Filling in this blank is plainly challenging, and the 95% threshold cannot be justified.
A statistically optimal threshold here will be very close to 50%, after an appropriate minimum run-time.
Our Solution
An intelligent assessment of risk
DMPG’s solution is baked into our roadmapping practice, which we’ll cover later in this whitepaper series.
By default we make a binary assessment of Error Cost independent of Opportunity Cost, via a simple set of questions (see demo)
This tool asks 2 standard questions, and typically involves a few more checks specific to your business:
- Upon winning, this test will be launched with <1 human-day of development effort
- Upon winning, this test will incur a near-zero net maintenance burden
In the event that all of these tests are passed, the test is deemed “low REC” and SS threshold is set at 70%, after a predetermined max runtime.
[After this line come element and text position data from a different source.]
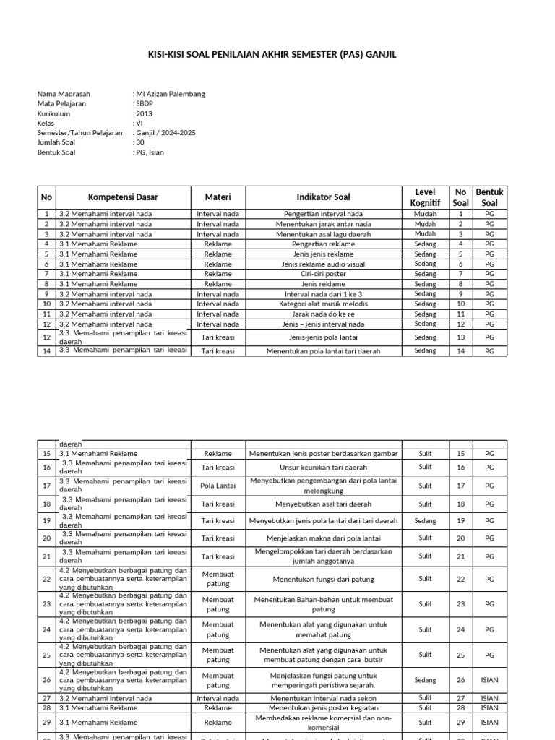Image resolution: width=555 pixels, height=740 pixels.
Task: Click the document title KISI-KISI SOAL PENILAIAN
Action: click(x=278, y=55)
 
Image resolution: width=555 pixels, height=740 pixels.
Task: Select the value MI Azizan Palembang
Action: click(x=171, y=94)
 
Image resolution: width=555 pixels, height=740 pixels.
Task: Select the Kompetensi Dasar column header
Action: click(x=123, y=197)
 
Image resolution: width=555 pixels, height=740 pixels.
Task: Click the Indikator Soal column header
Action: click(x=323, y=197)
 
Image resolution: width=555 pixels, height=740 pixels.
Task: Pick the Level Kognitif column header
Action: click(x=425, y=197)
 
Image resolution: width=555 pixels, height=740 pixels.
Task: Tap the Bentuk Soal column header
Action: click(x=489, y=197)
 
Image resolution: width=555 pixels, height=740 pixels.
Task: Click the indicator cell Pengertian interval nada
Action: click(x=323, y=214)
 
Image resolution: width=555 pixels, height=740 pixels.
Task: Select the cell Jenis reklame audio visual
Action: click(x=323, y=264)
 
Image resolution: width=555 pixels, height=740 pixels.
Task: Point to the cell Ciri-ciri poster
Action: click(x=323, y=275)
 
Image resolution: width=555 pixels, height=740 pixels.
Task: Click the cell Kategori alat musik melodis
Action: click(x=323, y=304)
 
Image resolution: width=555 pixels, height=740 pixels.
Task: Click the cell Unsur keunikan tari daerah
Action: click(x=323, y=468)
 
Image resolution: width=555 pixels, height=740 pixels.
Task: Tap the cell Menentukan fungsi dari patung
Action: click(x=323, y=579)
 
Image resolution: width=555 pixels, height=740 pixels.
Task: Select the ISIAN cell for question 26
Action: click(x=489, y=680)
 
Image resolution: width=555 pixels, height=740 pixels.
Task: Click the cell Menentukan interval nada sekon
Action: click(x=323, y=698)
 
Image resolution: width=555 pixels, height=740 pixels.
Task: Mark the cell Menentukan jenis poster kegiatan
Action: click(x=323, y=708)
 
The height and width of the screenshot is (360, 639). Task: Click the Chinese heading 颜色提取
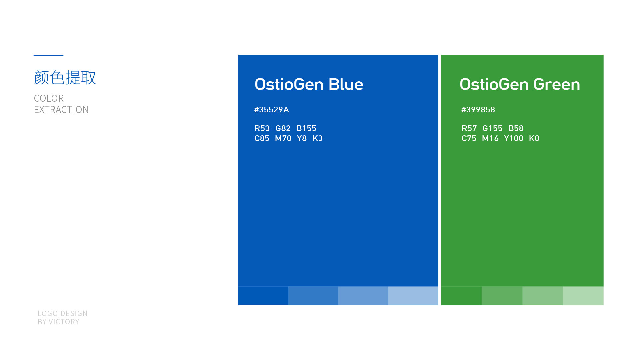pos(65,78)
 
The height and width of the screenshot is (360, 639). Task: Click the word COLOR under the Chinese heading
pos(49,98)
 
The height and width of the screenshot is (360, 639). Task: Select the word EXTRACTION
pos(61,110)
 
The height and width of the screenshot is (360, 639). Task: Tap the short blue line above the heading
pos(48,55)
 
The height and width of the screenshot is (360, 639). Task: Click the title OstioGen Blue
pos(309,84)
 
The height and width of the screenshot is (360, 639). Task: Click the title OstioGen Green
pos(520,84)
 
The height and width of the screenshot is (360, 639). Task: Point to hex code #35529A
pos(272,110)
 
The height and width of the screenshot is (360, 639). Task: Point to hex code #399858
pos(478,110)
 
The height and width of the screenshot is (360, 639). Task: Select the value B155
pos(306,128)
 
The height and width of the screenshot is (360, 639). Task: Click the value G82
pos(283,128)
We then add granularity over time, building to a broader range of SS outputs.
The objectivity here is crucial, as is the simplicity, and it so far it’s worked well for us.
Next Up
How does all this sound to you?
With the maths out of the way, next we’ll hone in on personalisation. While aggregate testing can survive with very high SS thresholds, personalisation cannot and we’ll frame both problem and solution in part 2 of this whitepaper
____________________________________________________________________
Appendix
1 There is also typically a large body of pre-experiment data re-enforcing the effectiveness of the Control treatment. Because of this, while we may find that the Variant has a 90% chance of being the better treatment, within that 10% risk exists a danger of side effects or entirely null effect that far exceeds the equivalent risk within the control.
This factor is not expanded on within this whitepaper because within our core subject here (Digital UX Experimentation & Personalisation) Control treatments are not typically tested in any meaningful way pre-experiment and as such do not benefit from this phenomenon.